▸ **Work to complete**: Each line from the one that contains "Task: Mark Install Mode (16.6.3) golden star" to the end of the material must be quoted exactly; include both end lines and nothing else.

▸ **Data excerpts**:

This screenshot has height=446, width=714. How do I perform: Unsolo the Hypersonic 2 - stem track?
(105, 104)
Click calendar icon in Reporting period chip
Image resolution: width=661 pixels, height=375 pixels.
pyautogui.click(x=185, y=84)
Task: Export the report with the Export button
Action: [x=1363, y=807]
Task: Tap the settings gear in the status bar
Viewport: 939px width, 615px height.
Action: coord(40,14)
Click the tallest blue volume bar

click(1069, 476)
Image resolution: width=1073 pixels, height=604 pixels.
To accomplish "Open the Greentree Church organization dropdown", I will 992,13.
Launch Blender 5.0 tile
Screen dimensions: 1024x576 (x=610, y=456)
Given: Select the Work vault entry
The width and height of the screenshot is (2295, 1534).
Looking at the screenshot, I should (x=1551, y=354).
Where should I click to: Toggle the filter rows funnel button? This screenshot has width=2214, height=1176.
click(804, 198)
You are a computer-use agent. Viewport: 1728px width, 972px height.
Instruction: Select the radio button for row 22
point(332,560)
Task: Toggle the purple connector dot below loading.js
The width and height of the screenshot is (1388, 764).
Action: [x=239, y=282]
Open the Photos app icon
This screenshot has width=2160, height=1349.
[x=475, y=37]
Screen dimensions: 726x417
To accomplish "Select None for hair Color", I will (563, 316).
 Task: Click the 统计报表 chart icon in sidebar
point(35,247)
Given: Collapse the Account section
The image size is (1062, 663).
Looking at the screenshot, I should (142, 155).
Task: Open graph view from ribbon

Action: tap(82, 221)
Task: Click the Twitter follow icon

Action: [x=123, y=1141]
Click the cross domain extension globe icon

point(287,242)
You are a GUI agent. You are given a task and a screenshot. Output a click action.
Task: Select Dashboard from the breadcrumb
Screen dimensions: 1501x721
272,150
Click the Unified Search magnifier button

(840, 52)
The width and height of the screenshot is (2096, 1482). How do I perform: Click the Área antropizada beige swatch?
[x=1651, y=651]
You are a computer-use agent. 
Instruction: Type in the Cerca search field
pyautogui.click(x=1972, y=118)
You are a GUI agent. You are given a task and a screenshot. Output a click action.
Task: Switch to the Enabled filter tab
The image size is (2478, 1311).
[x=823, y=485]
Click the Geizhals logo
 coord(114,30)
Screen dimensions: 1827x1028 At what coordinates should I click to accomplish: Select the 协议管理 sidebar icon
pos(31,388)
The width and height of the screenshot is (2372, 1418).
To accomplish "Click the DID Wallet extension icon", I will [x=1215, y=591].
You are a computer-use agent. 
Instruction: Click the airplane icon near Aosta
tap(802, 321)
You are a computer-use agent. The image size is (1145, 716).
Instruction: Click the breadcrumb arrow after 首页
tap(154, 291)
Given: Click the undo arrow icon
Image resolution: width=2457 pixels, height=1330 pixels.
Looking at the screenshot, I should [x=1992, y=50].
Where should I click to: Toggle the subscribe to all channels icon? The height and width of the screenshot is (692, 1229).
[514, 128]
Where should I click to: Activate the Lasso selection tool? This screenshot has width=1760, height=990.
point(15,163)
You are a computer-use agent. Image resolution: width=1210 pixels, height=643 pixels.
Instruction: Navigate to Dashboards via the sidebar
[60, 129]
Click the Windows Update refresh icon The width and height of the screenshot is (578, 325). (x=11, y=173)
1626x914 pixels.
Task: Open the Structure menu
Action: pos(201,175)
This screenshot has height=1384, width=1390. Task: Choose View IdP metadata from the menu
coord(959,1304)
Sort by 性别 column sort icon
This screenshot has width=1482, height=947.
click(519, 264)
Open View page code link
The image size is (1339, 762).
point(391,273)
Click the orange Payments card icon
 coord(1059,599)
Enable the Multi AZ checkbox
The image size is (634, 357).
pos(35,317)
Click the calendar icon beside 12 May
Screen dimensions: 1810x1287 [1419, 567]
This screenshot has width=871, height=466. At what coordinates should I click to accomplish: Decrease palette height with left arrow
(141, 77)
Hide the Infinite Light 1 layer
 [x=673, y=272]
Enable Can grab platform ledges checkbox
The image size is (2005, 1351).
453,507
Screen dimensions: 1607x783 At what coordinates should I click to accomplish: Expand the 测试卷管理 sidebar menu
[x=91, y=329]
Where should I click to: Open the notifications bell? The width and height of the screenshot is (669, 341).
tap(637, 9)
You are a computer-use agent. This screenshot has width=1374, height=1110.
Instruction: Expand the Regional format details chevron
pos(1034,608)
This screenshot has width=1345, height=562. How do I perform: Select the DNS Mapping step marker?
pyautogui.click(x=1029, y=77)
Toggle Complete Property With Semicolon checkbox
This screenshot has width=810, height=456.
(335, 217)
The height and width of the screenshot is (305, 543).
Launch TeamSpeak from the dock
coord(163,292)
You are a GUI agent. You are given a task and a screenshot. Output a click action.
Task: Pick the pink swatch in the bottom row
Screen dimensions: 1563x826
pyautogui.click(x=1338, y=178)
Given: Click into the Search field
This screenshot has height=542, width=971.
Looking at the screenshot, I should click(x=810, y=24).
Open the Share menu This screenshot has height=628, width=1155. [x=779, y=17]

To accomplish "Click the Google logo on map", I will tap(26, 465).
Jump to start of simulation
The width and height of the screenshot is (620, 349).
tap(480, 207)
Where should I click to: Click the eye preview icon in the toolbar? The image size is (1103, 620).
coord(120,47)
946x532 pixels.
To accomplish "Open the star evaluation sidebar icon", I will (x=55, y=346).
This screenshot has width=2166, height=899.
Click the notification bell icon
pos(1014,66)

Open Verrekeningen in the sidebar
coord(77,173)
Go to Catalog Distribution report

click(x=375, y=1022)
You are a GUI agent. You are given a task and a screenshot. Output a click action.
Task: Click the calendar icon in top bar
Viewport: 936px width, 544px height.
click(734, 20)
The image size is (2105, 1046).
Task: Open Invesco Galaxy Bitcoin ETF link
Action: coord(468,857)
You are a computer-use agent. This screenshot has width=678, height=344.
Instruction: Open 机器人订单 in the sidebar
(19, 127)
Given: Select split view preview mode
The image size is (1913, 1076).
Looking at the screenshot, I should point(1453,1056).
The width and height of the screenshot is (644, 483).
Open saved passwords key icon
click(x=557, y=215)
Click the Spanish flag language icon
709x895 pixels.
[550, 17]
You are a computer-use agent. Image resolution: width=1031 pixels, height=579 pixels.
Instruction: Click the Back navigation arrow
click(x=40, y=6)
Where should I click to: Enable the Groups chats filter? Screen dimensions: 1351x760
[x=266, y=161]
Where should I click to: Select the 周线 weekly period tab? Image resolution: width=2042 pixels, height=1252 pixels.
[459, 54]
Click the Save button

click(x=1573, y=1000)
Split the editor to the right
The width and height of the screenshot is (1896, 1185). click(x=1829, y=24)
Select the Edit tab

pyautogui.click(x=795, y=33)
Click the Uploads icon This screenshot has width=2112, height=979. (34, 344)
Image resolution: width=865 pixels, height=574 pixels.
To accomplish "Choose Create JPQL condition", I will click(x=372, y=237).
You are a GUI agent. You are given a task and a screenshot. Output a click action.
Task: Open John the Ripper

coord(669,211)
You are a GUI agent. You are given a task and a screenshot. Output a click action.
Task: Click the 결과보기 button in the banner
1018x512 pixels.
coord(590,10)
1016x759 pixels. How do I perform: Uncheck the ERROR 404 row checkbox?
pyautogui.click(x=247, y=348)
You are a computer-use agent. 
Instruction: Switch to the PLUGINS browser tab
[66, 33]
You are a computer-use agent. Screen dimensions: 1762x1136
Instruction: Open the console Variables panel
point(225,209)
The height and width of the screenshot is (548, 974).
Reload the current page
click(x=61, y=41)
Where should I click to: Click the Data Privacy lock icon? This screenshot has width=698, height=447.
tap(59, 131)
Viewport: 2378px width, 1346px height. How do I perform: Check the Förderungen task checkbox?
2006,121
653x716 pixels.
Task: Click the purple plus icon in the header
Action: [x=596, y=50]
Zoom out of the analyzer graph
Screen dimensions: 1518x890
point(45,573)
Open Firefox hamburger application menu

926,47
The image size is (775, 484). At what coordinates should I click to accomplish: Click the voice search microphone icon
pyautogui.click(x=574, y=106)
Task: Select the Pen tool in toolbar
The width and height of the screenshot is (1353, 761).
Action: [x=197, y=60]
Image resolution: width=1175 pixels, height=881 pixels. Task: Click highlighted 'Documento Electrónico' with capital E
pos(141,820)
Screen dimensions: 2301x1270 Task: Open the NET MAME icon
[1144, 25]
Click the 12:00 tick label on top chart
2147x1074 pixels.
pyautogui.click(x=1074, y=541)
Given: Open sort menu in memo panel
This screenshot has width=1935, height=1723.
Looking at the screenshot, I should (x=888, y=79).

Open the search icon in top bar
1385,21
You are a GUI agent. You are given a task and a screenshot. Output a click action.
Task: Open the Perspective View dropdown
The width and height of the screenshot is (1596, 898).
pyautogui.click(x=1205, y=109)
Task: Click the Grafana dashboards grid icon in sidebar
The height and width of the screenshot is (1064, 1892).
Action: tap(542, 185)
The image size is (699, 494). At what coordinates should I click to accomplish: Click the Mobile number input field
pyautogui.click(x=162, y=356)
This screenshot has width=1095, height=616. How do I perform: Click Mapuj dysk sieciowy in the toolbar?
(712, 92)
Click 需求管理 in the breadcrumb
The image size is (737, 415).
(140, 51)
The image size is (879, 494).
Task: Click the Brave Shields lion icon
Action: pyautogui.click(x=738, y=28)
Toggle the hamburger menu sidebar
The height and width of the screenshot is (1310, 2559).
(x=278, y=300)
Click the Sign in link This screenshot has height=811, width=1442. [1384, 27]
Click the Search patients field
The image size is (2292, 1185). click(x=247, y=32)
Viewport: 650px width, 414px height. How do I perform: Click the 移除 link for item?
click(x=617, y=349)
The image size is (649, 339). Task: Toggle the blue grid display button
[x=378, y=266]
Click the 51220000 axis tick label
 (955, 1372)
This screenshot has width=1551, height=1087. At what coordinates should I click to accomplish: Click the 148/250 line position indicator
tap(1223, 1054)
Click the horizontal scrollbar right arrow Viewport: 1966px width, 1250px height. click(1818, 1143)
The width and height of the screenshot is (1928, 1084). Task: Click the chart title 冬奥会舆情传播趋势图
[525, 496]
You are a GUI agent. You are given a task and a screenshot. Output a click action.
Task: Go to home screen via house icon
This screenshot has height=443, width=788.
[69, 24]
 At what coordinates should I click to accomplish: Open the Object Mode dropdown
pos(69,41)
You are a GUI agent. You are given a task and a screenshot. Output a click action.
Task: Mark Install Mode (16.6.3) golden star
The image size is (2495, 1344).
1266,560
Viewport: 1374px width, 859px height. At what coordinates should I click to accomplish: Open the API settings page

▸ **The answer**:
Task: Mark Install Mode (16.6.3) golden star
The image size is (2495, 1344).
1266,560
Viewport: 1374px width, 859px height. At what coordinates should I click to accomplish: Open the API settings page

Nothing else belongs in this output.